Advocates say Ms. Hall’s is a textbook example of a situation that has ensnared many financially unsophisticated would-be homeowners without access to traditional mortgage lenders.

Several of the homes she initially looked at were in poor condition, but Ms. Hall held out hope that if she kept looking she could find a house she could fix up and live in with her two children.

Vision’s website bills it as “the country’s largest provider of affordable Lease-to-Own property opportunities.” The company “take[s] great pride in creating an available inventory of affordable homes for individuals and families that may not currently qualify for conventional property purchases due to various employment, health, divorce or other financial reasons.”

When Ms. Hall found a house in Dravosburg, it seemed like what she was looking for — there was a small area in the dining room that appeared to have water damage, but it otherwise the house appeared to be in good condition, she said.

She was excited to see that it had a garage, so she would not have to park her car on the street.

“I called them and said, ‘I really like this house.’ He said, ‘It’s first- come, first-served … . If you’re interested, I’m going to email you these papers. Hurry up and get it notarized and filled out because somebody else could take it.’ So it’s like this rush.”

After quickly getting the required paperwork filled out and notarized, she signed an agreement last year. With a $1,370 down payment, along with her monthly payments, Ms. Hall believed she would own the two-bedroom home — which was listed at $48,000, according to court documents — at the end of seven years.

But only a small fraction of Ms. Hall’s $420 monthly rent — $33.63 — would be counted toward that, the agreement she signed states. That means at the end of seven years, she would have paid only about $2,800 toward the purchase price. At the end of seven years, she can give up the home, or must pay off the balance either through a cash sale or some type of financing.

Allegheny County real estate records show that RVFM 11 SERIES LLC, the legal entity tied to Vision taking Ms. Hall to court, paid $10,590 for the property in 2014.

Installment land contract?

Ms. Hall’s attorney, Eileen Yacknin, argues that while the agreement Ms. Hall signed was labeled a “residential lease with option to purchase,” the agreement was really an installment land contract.

──────

_What you need to do_
For each statement, answer yes or no on whether it agrees with the lease-to-own article, and quote the article's deciding words: (a) The Dravosburg house Ms. Hall found had a garage. (b) Ms. Hall made a down payment of $10,590. (c) The two-bedroom home was listed at $48,000. The entries are not needed for this.

──────

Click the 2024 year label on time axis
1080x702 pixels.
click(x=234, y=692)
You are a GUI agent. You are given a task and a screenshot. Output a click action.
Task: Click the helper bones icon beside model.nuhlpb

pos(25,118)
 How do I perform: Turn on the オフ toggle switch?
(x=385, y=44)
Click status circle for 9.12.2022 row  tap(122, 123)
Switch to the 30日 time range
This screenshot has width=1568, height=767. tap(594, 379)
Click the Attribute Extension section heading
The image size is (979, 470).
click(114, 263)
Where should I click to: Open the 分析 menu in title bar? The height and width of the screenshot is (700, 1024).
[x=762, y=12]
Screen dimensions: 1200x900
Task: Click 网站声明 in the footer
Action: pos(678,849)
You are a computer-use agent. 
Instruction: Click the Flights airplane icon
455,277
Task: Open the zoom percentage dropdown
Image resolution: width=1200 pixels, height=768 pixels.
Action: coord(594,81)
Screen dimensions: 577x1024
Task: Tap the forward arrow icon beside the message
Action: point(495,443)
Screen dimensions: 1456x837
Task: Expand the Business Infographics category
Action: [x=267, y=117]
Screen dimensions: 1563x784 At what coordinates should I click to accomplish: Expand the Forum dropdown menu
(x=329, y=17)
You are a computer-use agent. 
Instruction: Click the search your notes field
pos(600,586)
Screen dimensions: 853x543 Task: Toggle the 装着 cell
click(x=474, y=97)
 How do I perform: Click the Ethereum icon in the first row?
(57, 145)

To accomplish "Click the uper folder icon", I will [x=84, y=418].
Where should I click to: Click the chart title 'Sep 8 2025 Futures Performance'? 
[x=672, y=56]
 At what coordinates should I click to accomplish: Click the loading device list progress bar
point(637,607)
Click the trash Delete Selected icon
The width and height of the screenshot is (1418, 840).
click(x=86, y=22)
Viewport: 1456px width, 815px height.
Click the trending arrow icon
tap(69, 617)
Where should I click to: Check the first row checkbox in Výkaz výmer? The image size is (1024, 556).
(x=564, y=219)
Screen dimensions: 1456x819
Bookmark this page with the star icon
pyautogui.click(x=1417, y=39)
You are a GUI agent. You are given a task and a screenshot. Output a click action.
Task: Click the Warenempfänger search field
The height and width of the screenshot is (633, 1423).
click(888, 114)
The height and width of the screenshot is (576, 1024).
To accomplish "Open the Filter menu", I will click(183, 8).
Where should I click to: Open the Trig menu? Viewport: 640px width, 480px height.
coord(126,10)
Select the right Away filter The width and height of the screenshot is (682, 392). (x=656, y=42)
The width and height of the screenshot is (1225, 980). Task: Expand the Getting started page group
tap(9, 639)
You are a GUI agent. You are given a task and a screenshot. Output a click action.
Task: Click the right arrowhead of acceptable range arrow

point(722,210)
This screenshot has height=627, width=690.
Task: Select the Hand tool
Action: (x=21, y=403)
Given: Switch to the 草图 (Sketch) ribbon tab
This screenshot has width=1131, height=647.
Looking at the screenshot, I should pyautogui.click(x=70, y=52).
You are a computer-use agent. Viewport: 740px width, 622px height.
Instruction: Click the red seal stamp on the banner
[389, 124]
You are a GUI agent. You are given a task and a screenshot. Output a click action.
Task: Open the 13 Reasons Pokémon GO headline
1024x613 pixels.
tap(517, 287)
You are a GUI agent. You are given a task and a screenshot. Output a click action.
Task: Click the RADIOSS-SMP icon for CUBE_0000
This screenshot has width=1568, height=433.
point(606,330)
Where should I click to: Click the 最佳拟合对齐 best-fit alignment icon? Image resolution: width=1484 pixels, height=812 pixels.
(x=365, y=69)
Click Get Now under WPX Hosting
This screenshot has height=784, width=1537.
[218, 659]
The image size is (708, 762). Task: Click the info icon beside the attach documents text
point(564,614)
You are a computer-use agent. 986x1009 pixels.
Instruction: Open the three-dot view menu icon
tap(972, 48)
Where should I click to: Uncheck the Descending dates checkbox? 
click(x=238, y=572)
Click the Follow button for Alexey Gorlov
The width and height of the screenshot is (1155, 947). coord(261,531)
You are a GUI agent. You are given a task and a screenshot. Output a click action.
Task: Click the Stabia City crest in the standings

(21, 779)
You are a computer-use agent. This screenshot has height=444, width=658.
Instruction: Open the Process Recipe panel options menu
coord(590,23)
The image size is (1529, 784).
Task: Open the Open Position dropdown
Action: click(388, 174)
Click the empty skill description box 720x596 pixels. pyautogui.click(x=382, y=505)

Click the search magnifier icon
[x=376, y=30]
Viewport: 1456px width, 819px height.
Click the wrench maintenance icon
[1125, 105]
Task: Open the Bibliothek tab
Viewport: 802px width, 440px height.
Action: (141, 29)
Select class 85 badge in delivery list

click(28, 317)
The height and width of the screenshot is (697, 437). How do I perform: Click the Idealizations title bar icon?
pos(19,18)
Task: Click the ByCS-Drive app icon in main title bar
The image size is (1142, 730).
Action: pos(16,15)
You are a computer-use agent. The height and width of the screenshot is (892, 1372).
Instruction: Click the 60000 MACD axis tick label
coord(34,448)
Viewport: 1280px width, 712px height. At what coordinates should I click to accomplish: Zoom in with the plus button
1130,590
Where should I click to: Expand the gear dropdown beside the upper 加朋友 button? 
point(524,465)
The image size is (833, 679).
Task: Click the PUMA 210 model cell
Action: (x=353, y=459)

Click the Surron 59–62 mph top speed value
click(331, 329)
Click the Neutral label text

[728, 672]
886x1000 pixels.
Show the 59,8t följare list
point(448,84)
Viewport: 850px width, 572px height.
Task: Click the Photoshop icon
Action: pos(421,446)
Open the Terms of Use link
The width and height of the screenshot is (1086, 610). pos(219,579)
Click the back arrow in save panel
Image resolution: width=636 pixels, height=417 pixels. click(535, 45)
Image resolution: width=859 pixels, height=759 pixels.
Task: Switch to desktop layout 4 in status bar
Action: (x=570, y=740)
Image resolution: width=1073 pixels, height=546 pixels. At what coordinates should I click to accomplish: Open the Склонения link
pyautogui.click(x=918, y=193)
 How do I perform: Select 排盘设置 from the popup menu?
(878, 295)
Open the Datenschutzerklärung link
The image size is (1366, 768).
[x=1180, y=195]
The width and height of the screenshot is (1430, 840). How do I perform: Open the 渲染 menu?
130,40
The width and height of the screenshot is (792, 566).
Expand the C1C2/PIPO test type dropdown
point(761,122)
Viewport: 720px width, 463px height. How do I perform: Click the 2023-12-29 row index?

──────

_Written solution_
(a) Yes: "She was excited to see that it had a garage"
(b) No: "With a $1,370 down payment"
(c) Yes: "which was listed at $48,000"